▶ [ACTIVITY]: Find every line in the data that contains the word "agent". Return each of those lines.

▶ [DATA SHOWN]:

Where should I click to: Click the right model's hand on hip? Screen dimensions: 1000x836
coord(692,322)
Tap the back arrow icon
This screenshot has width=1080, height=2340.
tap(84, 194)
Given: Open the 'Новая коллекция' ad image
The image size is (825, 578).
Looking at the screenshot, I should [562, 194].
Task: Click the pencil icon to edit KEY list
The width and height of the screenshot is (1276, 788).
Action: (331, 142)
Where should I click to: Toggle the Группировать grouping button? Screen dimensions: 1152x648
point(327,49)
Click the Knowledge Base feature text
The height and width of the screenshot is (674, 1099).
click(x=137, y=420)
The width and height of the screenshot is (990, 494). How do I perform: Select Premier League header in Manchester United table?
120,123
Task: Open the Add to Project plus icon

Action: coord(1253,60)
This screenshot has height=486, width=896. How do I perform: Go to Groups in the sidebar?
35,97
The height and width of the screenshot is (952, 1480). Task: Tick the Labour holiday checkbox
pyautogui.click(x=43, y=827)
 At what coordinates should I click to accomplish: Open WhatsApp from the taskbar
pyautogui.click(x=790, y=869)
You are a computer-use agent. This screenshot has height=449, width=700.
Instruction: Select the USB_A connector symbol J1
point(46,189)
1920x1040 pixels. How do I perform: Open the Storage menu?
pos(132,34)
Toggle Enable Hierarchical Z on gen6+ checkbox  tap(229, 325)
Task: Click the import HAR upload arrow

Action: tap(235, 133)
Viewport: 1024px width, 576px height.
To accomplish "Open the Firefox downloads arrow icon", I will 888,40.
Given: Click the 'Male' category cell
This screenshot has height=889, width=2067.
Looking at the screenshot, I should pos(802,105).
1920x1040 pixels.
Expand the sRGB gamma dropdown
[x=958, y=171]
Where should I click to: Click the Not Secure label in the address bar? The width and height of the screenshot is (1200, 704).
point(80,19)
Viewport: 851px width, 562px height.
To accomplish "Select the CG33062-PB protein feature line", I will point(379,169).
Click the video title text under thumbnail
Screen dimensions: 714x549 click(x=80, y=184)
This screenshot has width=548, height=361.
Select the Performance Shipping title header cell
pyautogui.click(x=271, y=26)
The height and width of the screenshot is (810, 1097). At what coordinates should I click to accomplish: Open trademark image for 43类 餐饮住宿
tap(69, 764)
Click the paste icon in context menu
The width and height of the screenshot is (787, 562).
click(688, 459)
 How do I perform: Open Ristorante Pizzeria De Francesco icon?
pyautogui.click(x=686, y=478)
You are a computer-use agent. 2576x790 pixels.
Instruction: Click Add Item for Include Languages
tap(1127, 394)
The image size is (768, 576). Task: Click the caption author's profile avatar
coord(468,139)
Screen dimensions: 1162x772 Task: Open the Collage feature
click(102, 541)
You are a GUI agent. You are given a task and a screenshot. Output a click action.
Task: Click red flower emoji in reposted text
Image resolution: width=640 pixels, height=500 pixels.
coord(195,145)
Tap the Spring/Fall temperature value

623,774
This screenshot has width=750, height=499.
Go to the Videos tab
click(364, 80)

▶ [WRITTEN REPLY]:
You are a computer-use agent. This screenshot has height=449, width=700.
You are a computer-use agent. 2576x790 pixels.
You are a GUI agent. You are given a task and a screenshot. Output a click action.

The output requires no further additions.